# PROVIDED ENTRIES
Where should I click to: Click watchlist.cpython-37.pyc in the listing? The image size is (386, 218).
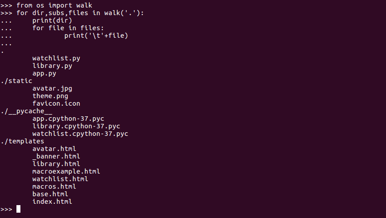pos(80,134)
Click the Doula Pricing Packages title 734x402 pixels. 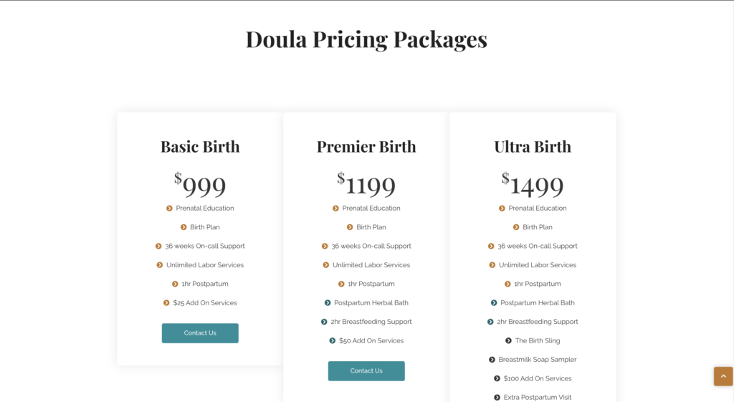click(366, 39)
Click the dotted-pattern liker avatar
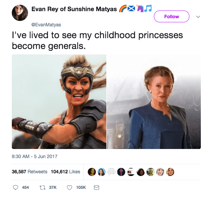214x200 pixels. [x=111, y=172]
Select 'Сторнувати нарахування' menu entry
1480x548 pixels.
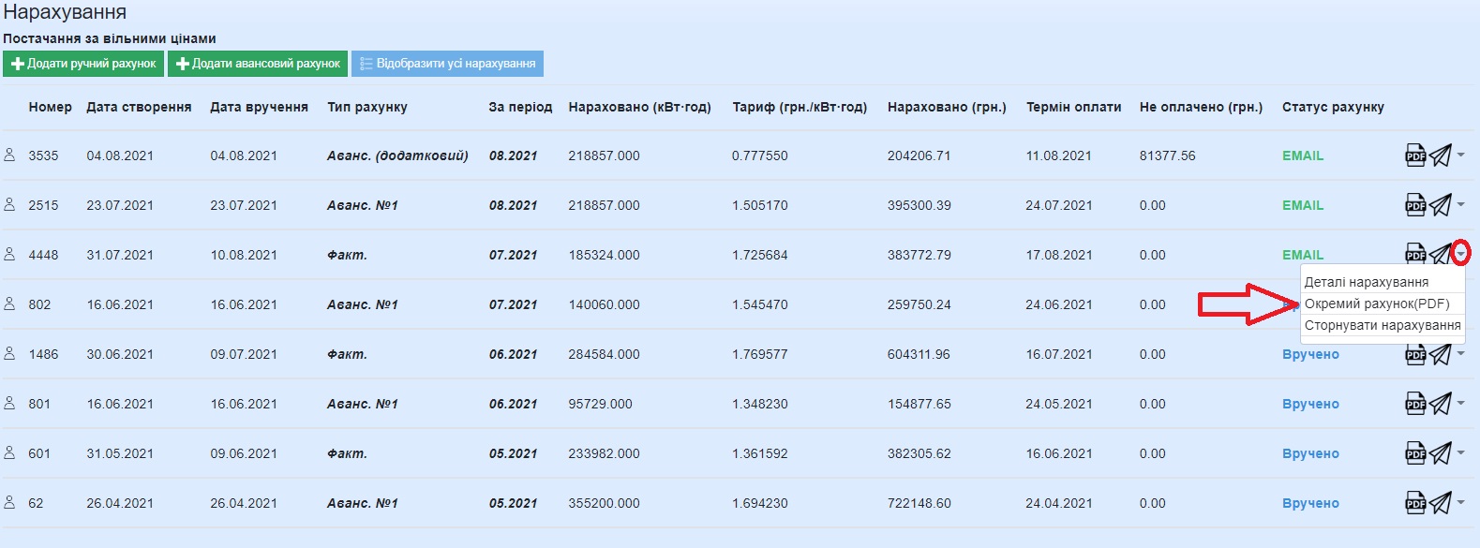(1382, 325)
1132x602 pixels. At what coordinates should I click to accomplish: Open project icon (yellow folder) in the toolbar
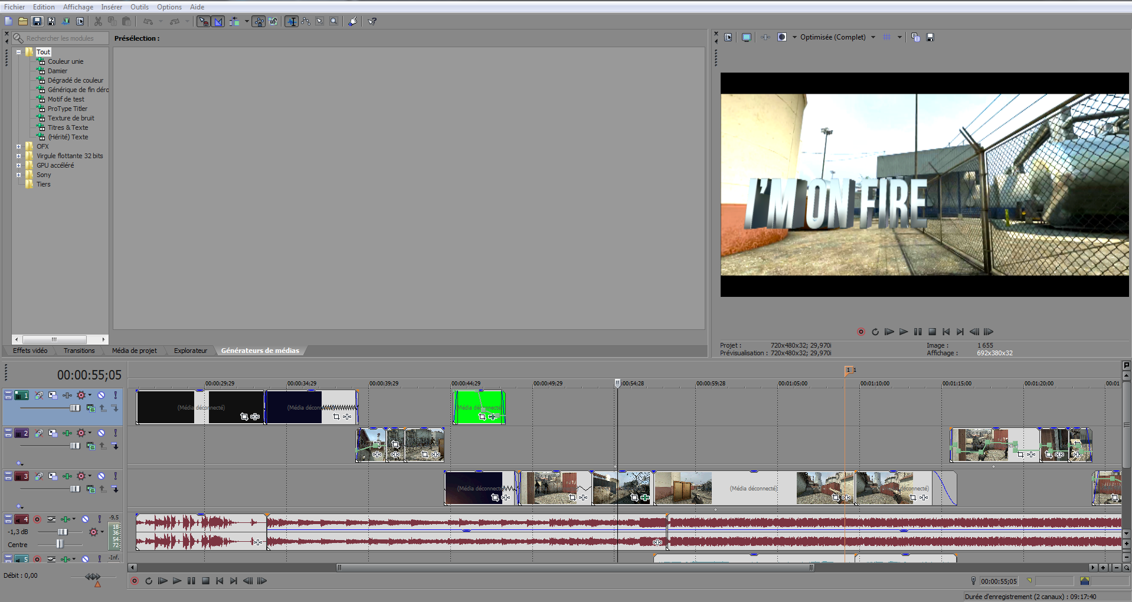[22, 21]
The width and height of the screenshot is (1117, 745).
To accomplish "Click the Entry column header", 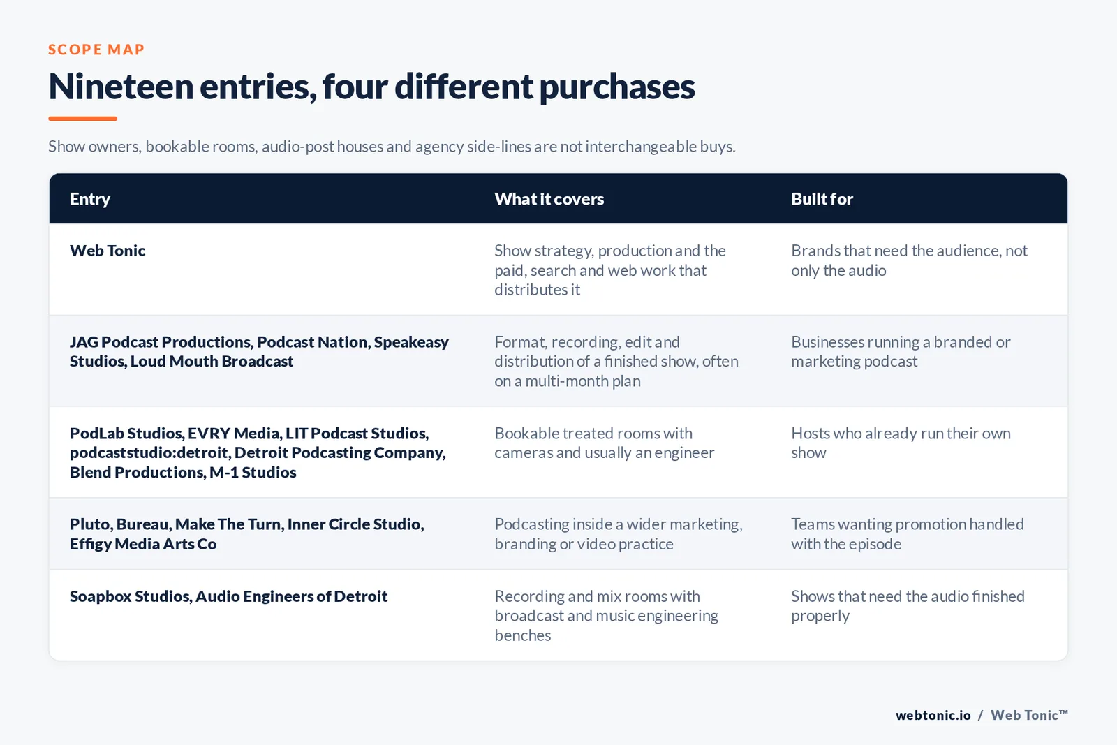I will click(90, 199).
...
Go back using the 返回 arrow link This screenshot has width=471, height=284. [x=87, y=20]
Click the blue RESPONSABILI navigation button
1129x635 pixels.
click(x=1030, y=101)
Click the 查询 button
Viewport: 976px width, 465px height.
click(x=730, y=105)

# SHORT PROBLEM
Lay out as a JSON list of strings, one per line with blank lines dropped, the rows starting at the line containing "Click the blue RESPONSABILI navigation button" and ending at the line containing "click(x=730, y=105)".

# TASK RESPONSE
[
  "Click the blue RESPONSABILI navigation button",
  "1129x635 pixels.",
  "click(x=1030, y=101)",
  "Click the 查询 button",
  "Viewport: 976px width, 465px height.",
  "click(x=730, y=105)"
]